José Dicén
BANÍ.- El juzgado de la Instrucción de aquí aplicó ayer 18 meses de prisión preventiva a dos oficiales y un sargento de la Marina de Guerra sometidos por ante este tribunal por la muerte de siete colombianos, en Paya, el 4 de agosto pasado.
Jorge Luis Chalas, Emmanuel Roche Pineda (Kiko) y Andrés Tapia Balbuena serán enviados a las cárceles de Najayo, Monte Plata y Puerto Plata.
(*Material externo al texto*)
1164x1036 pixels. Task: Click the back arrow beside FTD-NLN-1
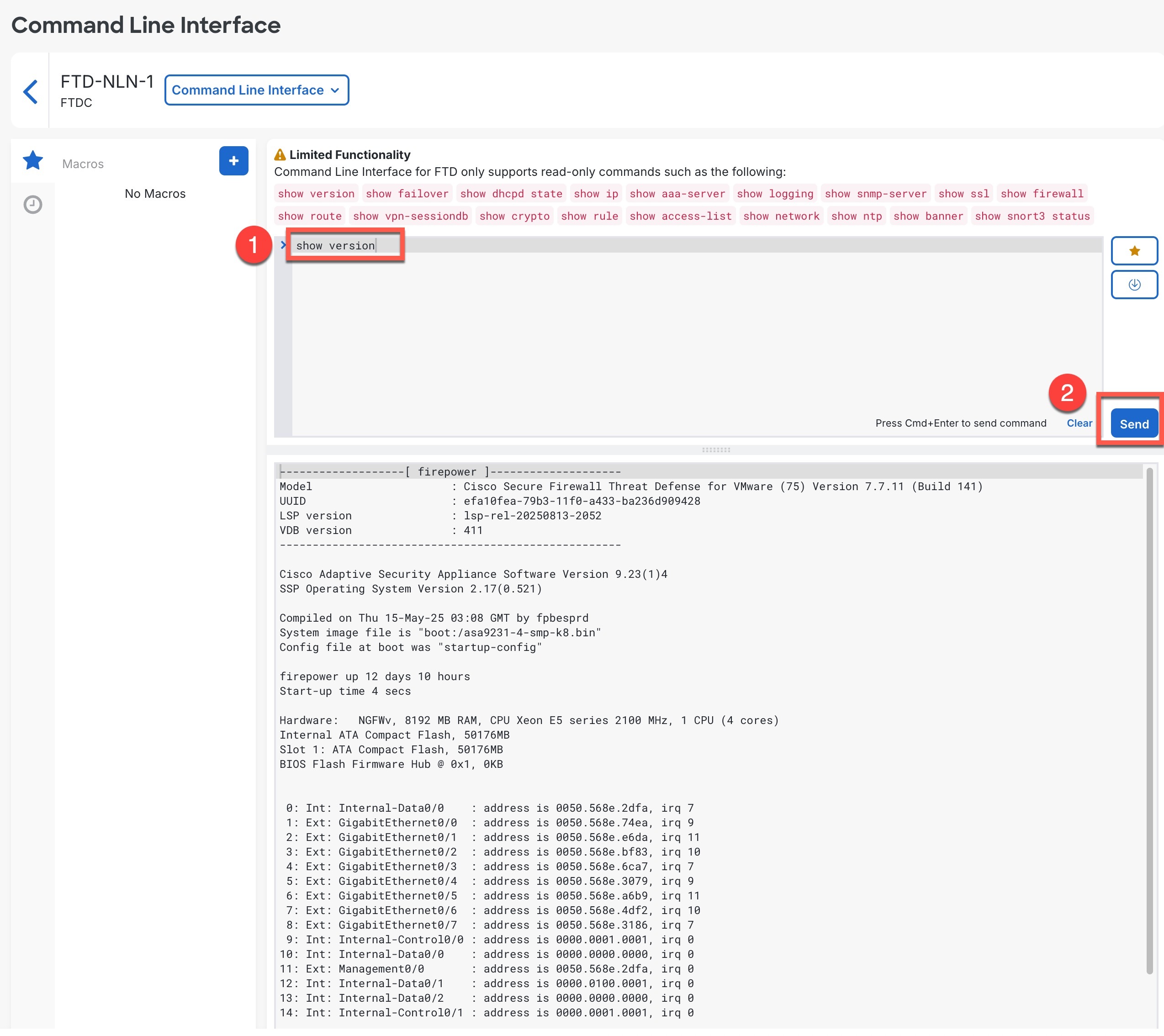coord(31,92)
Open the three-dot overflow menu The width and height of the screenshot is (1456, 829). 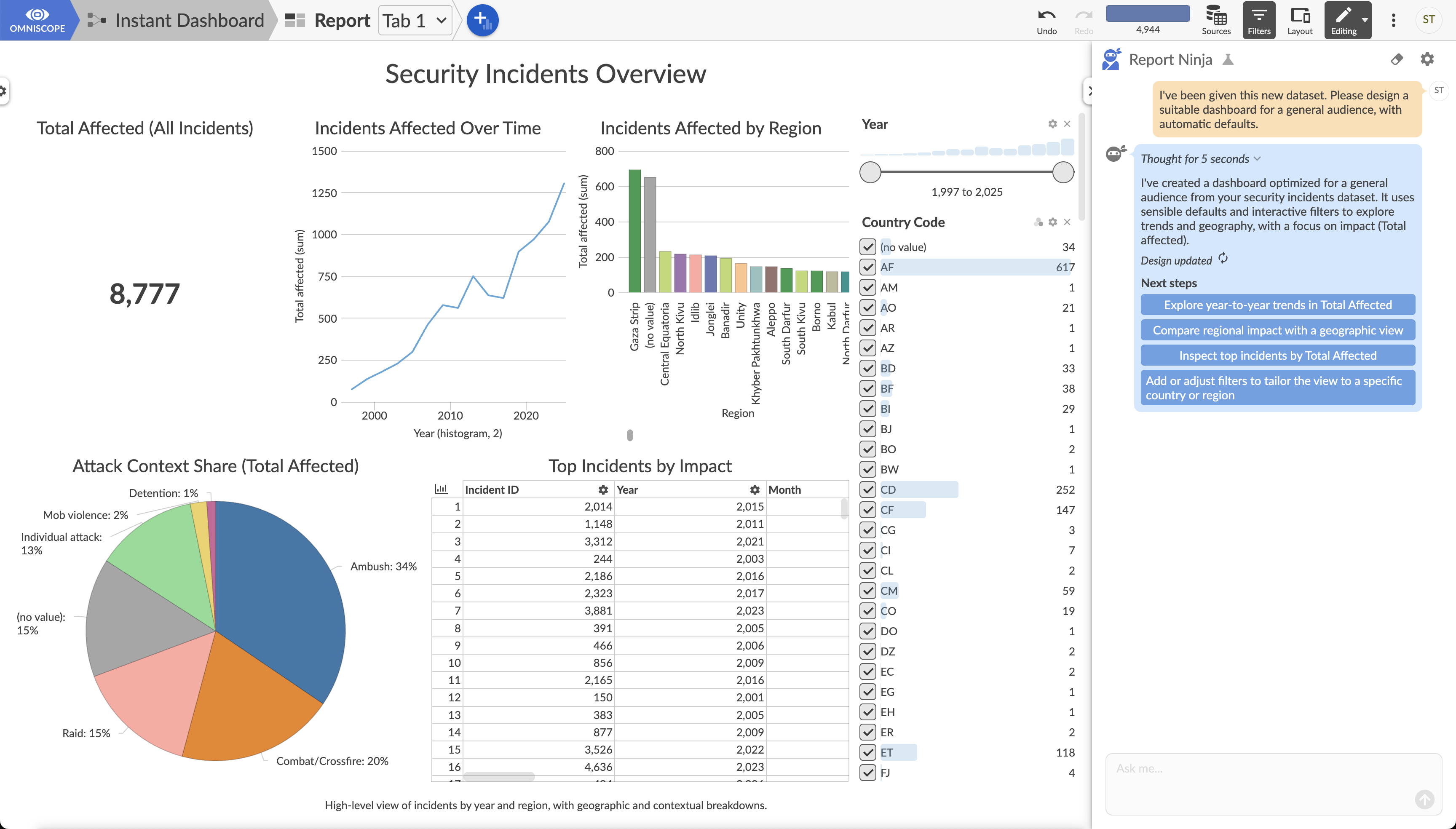[x=1393, y=21]
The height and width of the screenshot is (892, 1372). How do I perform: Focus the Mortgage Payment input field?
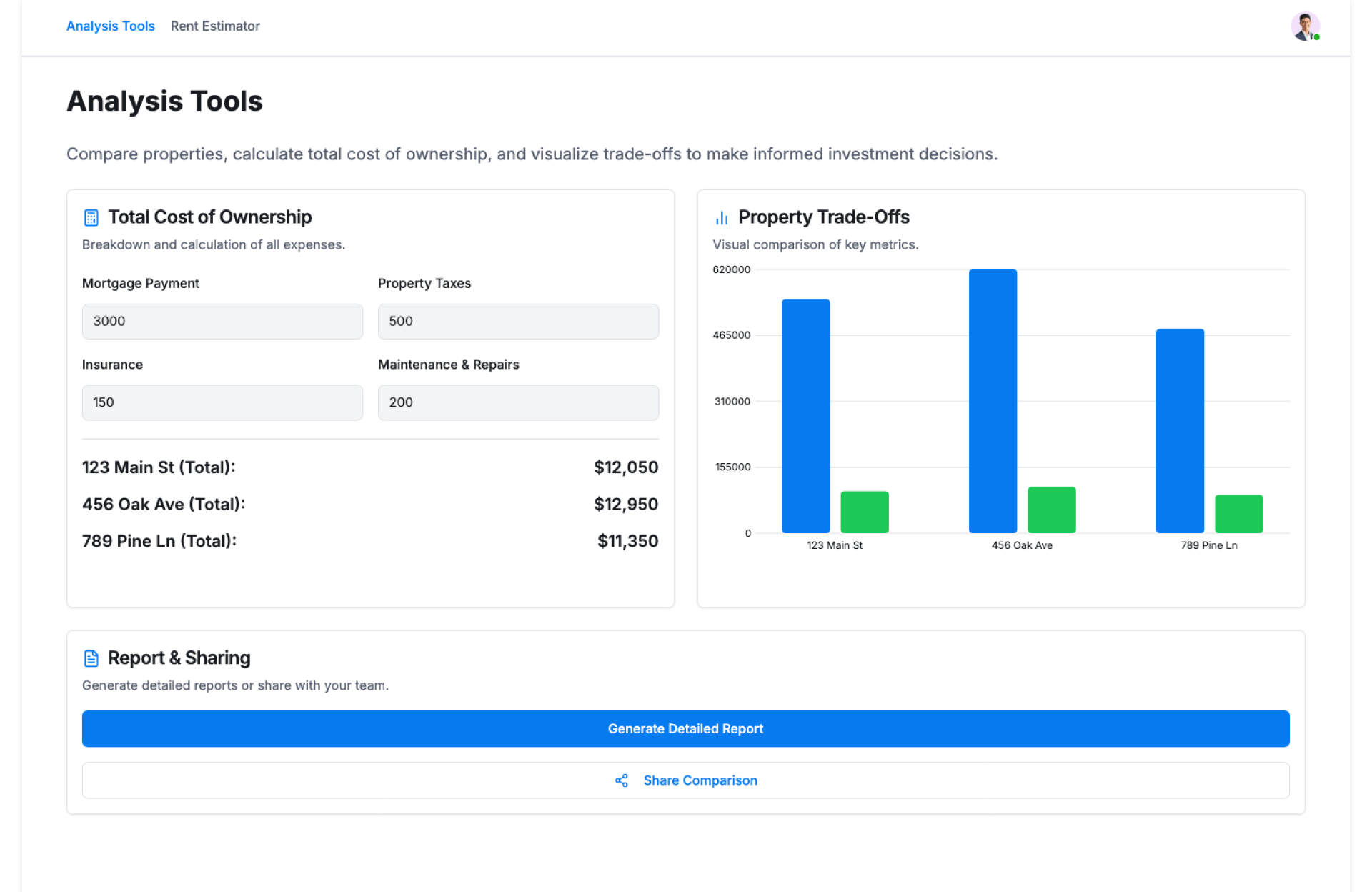tap(222, 322)
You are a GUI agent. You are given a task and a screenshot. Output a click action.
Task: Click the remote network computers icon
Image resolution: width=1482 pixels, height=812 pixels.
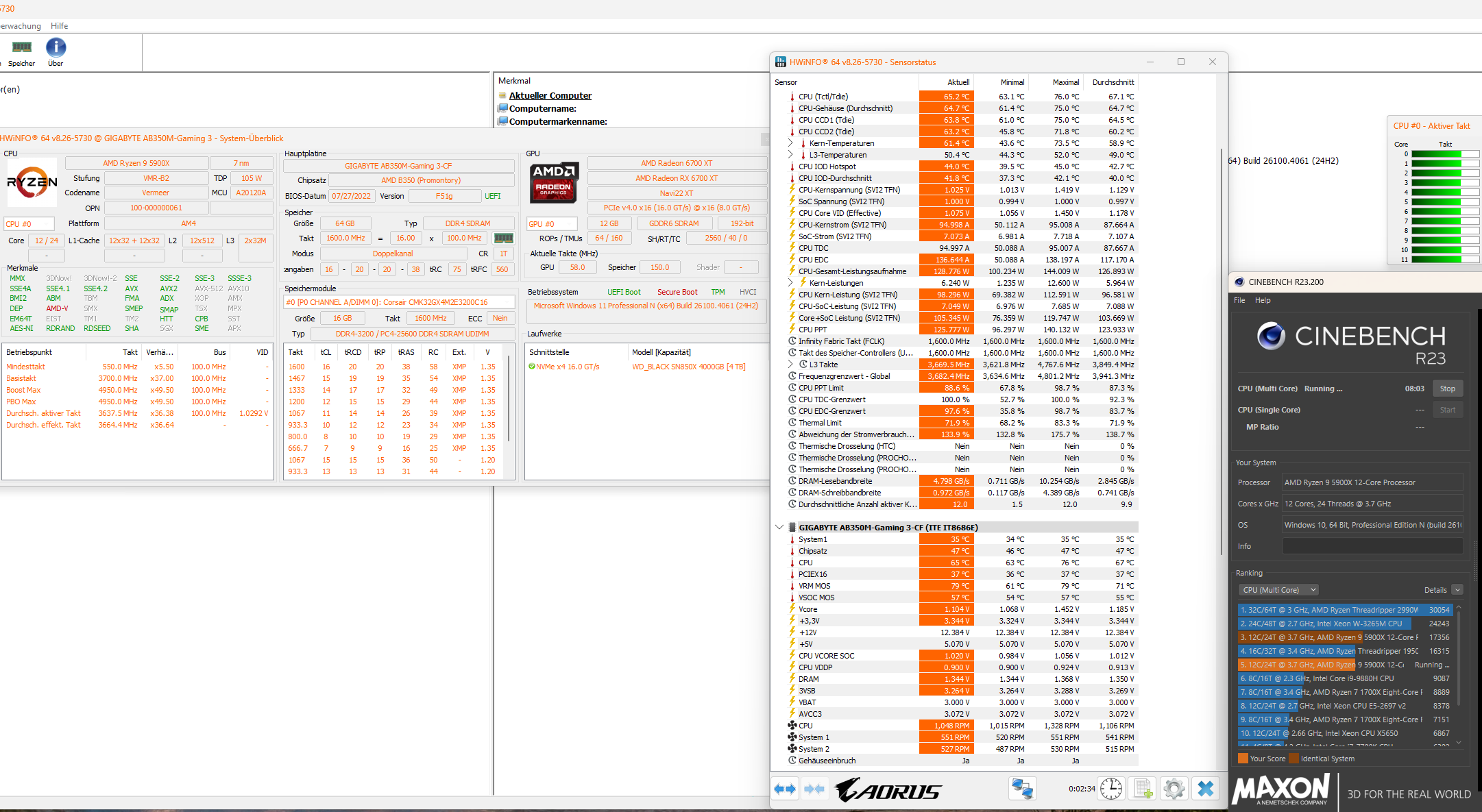coord(1022,789)
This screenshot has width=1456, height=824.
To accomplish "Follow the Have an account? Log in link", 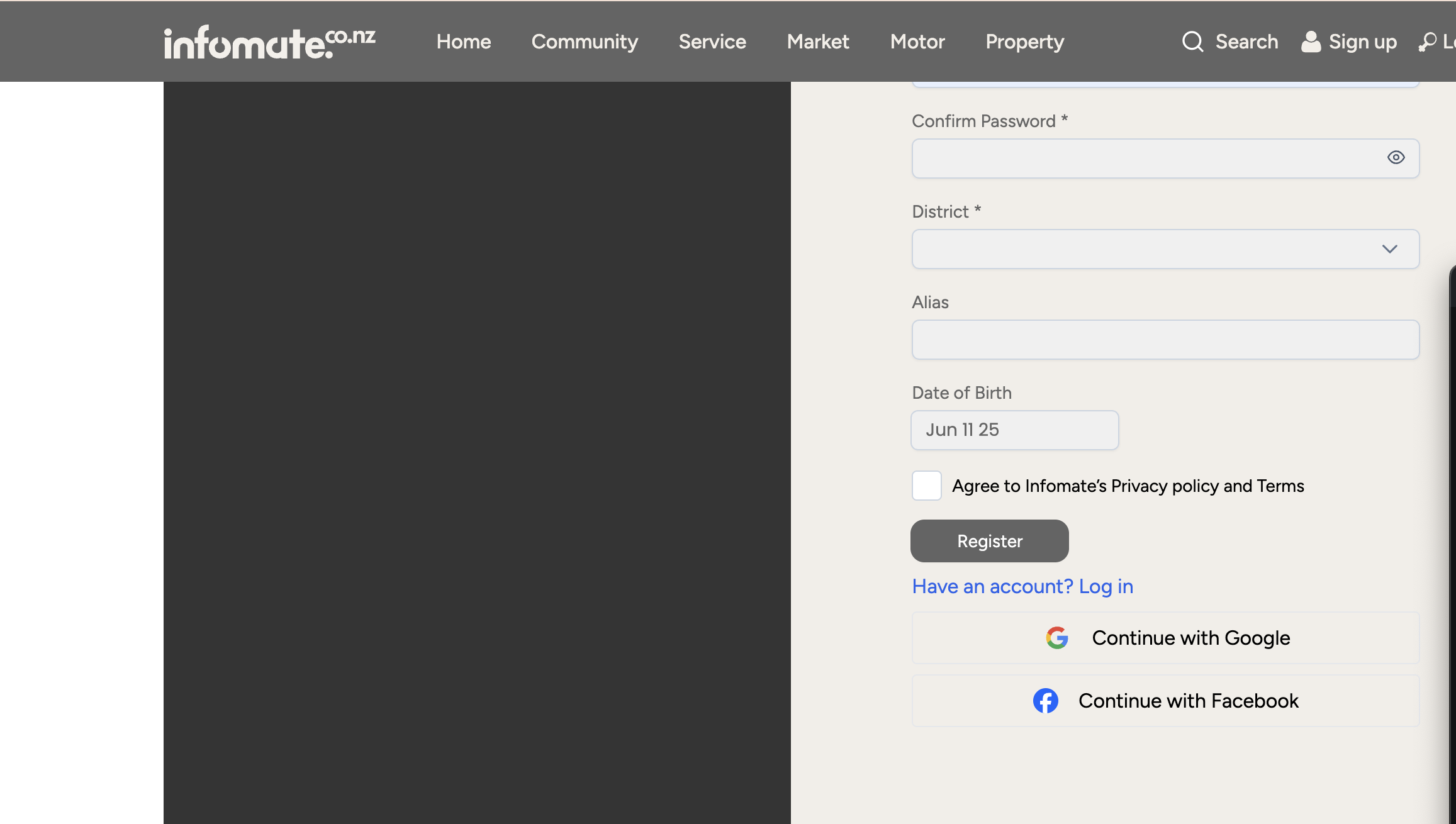I will pyautogui.click(x=1022, y=586).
Una fuente cercana al tribunal aseguró que dos de los marinos juzgados ayer habrían admitido su participación en los hechos, y que durante el juicio “derramaron mares de lágrimas” mientras narraban al detalle cómo se había realizado la ejecución de los 7 colombianos.
Aseguró que en la audiencia fue presentada el arma que identificó la Policía, supuestamente utilizada en la ejecución, la pistola Taurus calibre nueve milímetros número TYH2697, ocupada al oficial Jorge Luis Chalas.
El juicio, pautado para las 9:00 de la mañana, inició dos horas y 20 minutos después cuando la jueza de la Atención Permanente, Rossina Daniel, abrió proceso primero en contra del ex teniente de navío Chalas y luego contra el ex alférez de navío Tapia Balbuena y el ex sargento Roche Pineda, quienes fueron subidos a audiencia uno por uno.
Jefe de la Policía Previo al inicio de la audiencia, el jefe de la Policía Nacional, mayor general Guillermo Guzmán Fermín, ratificó que con las indagatorias sobre la masacre de Paya no hay “vacas sagradas” y que serán llevados a la justicia todos los culpables, “caiga quien caiga”.
Guzmán Fermín llegó al palacio de justicia de esta localidad a las 9:00 de la mañana junto a los generales Rafael Bencosme Candelier y Juan Fructuoso Heredia, miembros de la comisión policial que investiga la matanza de Paya, así como Edwin Dominici, jefe de la Unidad de Inteligencia de la Marina de Guerra (M2), justo en el momento que fueron traídos a la fiscalía de aquí los tres nuevos miembros de la Marina implicados en el caso.